Suddenly, he was looking into the valley. There had been a fine rock in front of him, weather-smoothed and lichen-coated, and the rock had blocked the valley from him. Past the rock, and he saw the valley. There was a stream going fast, well swollen, that cut the valley into halves. Two tractors worked in the grass fields on the far side of the stream from him, and both pulled old laden manure spreaders. The fields on his side of the valley were unworked and weeded up.
He saw the contrast, and he understood.
His eyes tracked the progress of the stream past a pool where the water ran slower with the white spume giving way to dark depths, and he thought it would be a place for trout. Beyond where the tractors heaved out manure there were cultivated strips and he saw women working, dark shapes in the early morning mist wrapped in thick coats against the cold and bent over hoes and forks. On his side of the stream there were no cultivated strips, no women, nothing planted.
His eyes moved on, attracted to the soft colours further down the valley.
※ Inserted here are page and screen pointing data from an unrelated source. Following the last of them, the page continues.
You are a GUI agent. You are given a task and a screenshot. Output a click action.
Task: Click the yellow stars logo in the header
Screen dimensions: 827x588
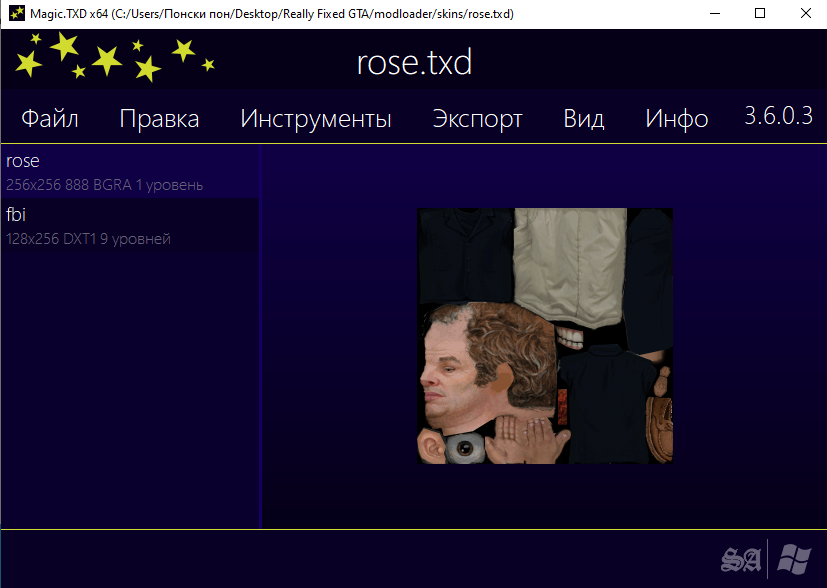click(x=113, y=57)
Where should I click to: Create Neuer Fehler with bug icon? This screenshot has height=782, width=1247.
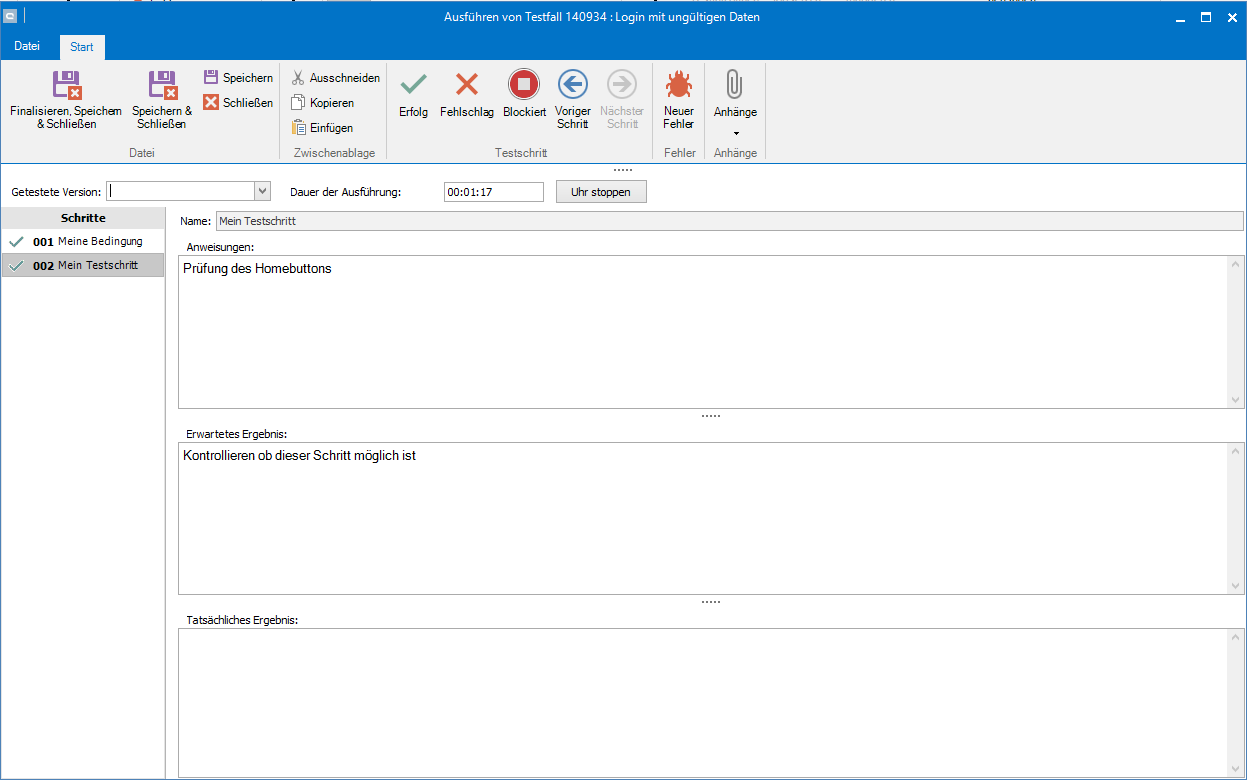pyautogui.click(x=678, y=85)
The apple trees were in blossom, there were cattle grazing across the stream and children played amongst routing pigs and a dog drove sheep along a track, and it was all on the far side of the stream.
Yes, he understood.
He saw the smoke climbing from the chimneys of the village across the stream, and when he squinted his eyes and shaded them from the low sun he could see the shape of the houses and the block of the church and the brightness of flowers. He saw a car pass another car. His gaze roved across from Salika, over a linking bridge, rested on the twin village that was his side of the stream. He saw at first the mirror image, then the reality came. The broken church, the small houses without roofs, the foliage of brambles and nettles growing high in a lane. It was difficult for him at that distance, more than a mile, to see the detail of Rosnovici. But he saw that one village lived and one village had died. And at the edge of his vision, blurred by mist coming off the dew on the grass, he thought he saw a grey-black scar in a corner of the field that was immediately before the village that had died.
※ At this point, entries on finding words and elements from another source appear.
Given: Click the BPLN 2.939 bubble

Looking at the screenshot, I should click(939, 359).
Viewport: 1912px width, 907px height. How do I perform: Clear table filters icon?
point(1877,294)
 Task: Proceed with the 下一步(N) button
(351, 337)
A cock pheasant faced him.
He saw nothing that was danger. The valley was at gentle peace. He knew the fox would have thought the chickens' cage was a place of gentle peace until the birds screamed and the gun came and the dogs were loosed. It was where Dorrie Mowat had been… and where Dorrie Mowat had been knifed and bludgeoned and shot to death.
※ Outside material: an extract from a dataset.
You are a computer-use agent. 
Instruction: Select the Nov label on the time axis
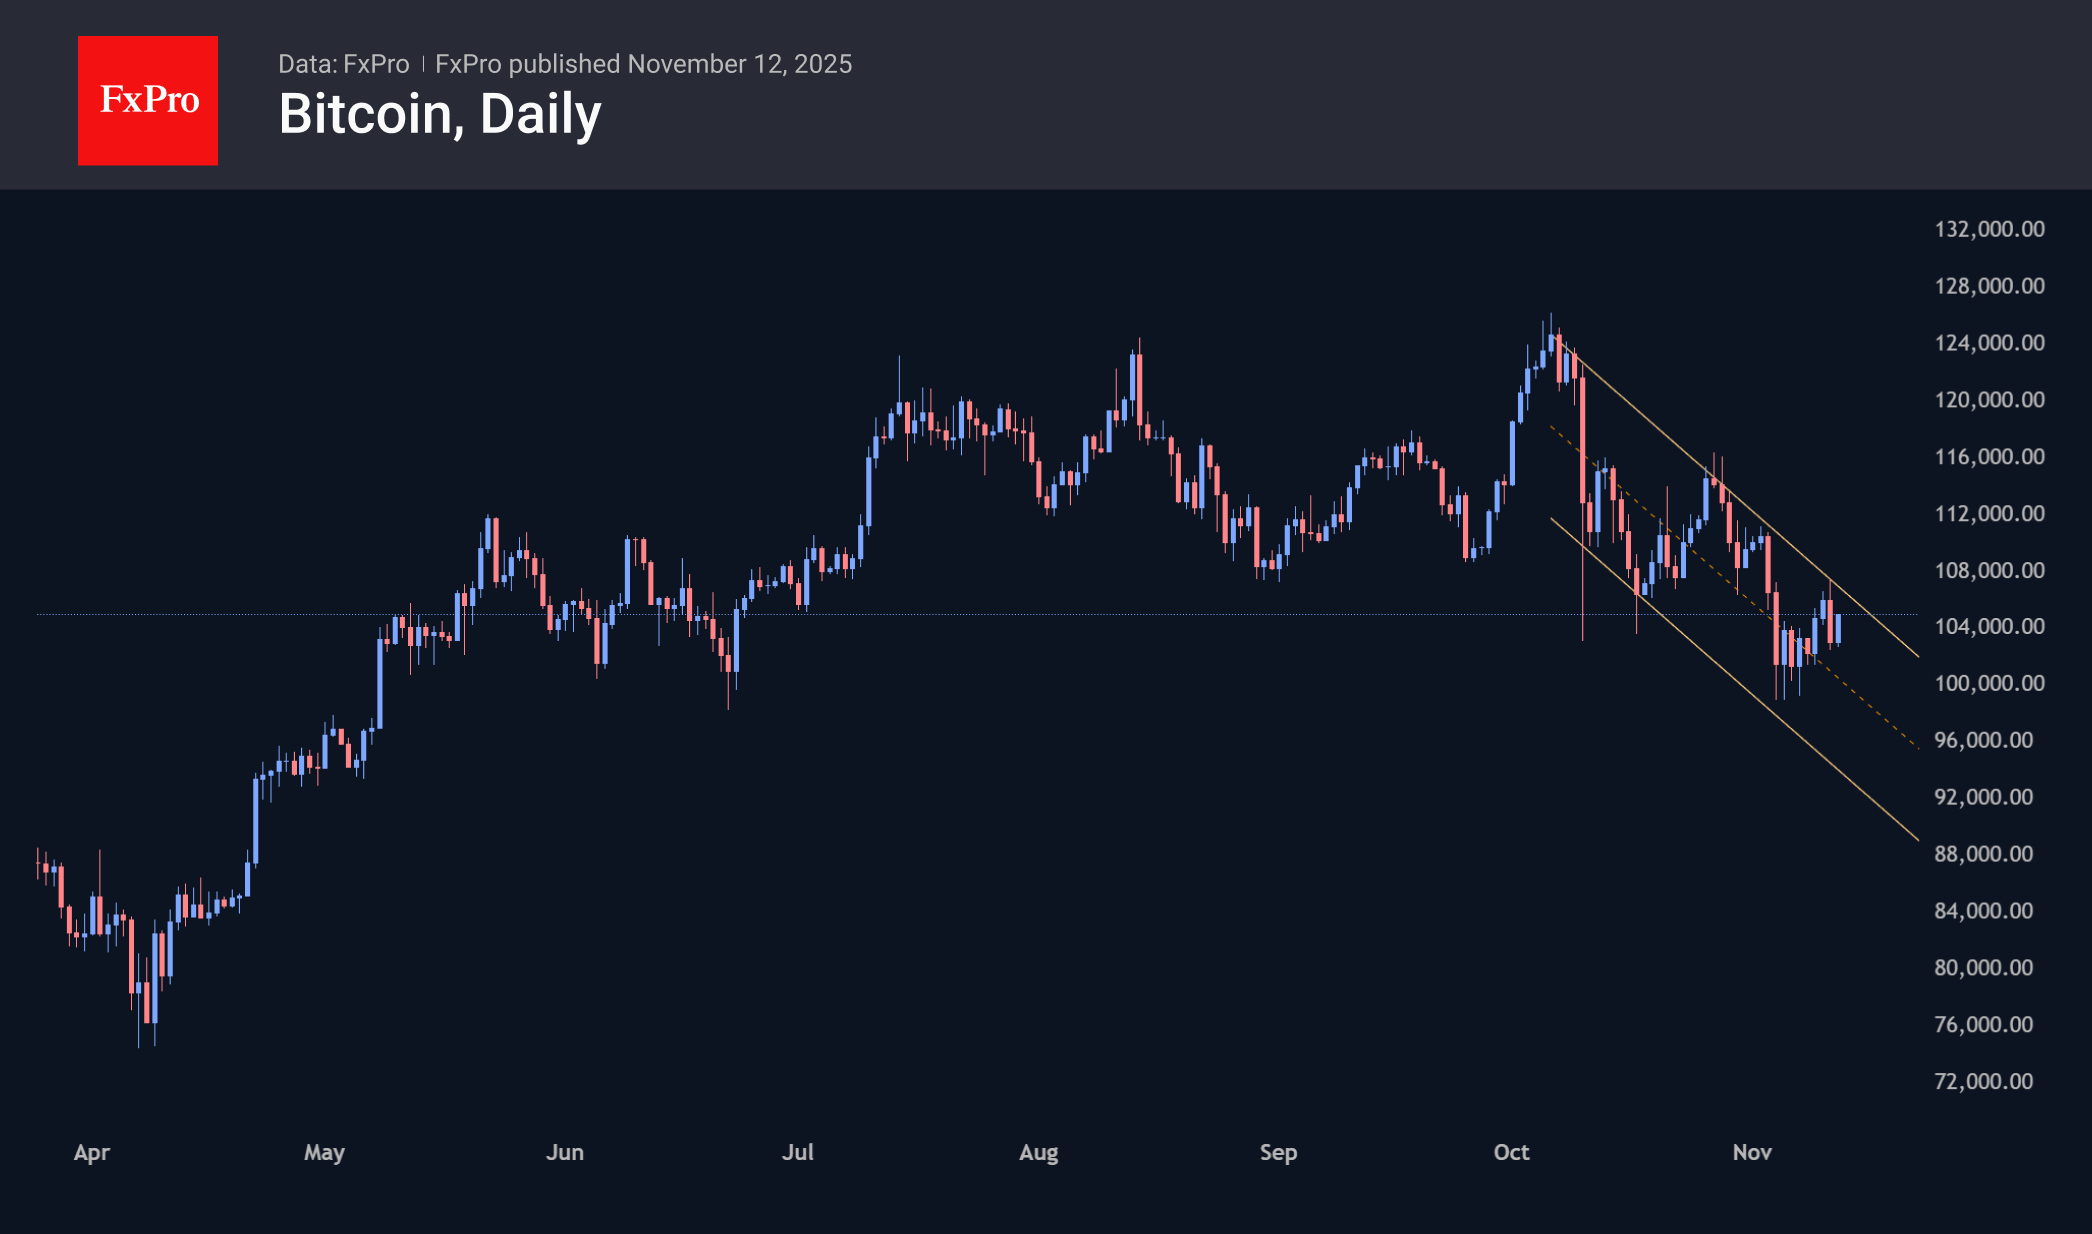click(1752, 1152)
The cock pheasant rose up on its clawed feet, beat its wings, shouted the warning.
He looked again across the stream to the ruin of Rosenovici. He had taken the money, and when he had taken the money he had given his commitment. He wanted to earn his own pride… He sat in the shadow of the big rock, where he could see down the valley, where he would wait through the day. When he could no longer see the apple blossom, and when the tractors had driven back to the living village, and when the women had trudged home, and the children, then he would move again and work his way under the cover of coming darkness towards the village that had died… He wanted to make a report that would earn his own pride.
The cock pheasant careered away in noisy flight down the length of the valley at gentle peace.